*REQUIREMENT*. Please repeat exactly the line containing "Turn off the Hide empty Filters toggle" and each line after it in the records below, through the last.

*DATASET EXTRACT*.

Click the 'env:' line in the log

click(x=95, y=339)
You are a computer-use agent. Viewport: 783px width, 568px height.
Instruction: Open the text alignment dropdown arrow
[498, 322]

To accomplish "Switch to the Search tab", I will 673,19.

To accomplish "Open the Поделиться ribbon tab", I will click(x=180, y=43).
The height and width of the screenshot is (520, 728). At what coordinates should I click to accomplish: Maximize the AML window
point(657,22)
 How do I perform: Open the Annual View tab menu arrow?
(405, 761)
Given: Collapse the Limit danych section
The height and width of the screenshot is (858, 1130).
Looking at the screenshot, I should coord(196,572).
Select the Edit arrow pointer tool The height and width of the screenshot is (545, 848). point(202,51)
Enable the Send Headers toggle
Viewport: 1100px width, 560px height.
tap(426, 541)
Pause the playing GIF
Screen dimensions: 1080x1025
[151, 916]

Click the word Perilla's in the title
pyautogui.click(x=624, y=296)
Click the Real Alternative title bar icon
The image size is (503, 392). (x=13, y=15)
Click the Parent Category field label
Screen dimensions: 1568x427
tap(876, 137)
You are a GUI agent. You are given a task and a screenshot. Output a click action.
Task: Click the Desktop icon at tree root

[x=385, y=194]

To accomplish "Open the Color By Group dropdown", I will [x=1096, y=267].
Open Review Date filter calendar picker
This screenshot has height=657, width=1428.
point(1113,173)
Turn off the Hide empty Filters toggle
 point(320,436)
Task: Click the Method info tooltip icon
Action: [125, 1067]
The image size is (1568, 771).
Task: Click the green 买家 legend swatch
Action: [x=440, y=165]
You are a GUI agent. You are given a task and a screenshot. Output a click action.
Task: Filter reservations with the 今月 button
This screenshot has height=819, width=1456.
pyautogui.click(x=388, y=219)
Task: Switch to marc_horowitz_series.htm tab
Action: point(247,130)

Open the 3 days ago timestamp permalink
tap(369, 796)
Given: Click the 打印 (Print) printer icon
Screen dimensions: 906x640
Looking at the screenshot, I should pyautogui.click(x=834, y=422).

*COMPLETED EXERCISE*.
Turn off the Hide empty Filters toggle
 point(320,436)
Task: Click the Method info tooltip icon
Action: [125, 1067]
The image size is (1568, 771).
Task: Click the green 买家 legend swatch
Action: [x=440, y=165]
You are a GUI agent. You are given a task and a screenshot. Output a click action.
Task: Filter reservations with the 今月 button
This screenshot has height=819, width=1456.
pyautogui.click(x=388, y=219)
Task: Switch to marc_horowitz_series.htm tab
Action: point(247,130)

Open the 3 days ago timestamp permalink
tap(369, 796)
Given: Click the 打印 (Print) printer icon
Screen dimensions: 906x640
Looking at the screenshot, I should pyautogui.click(x=834, y=422).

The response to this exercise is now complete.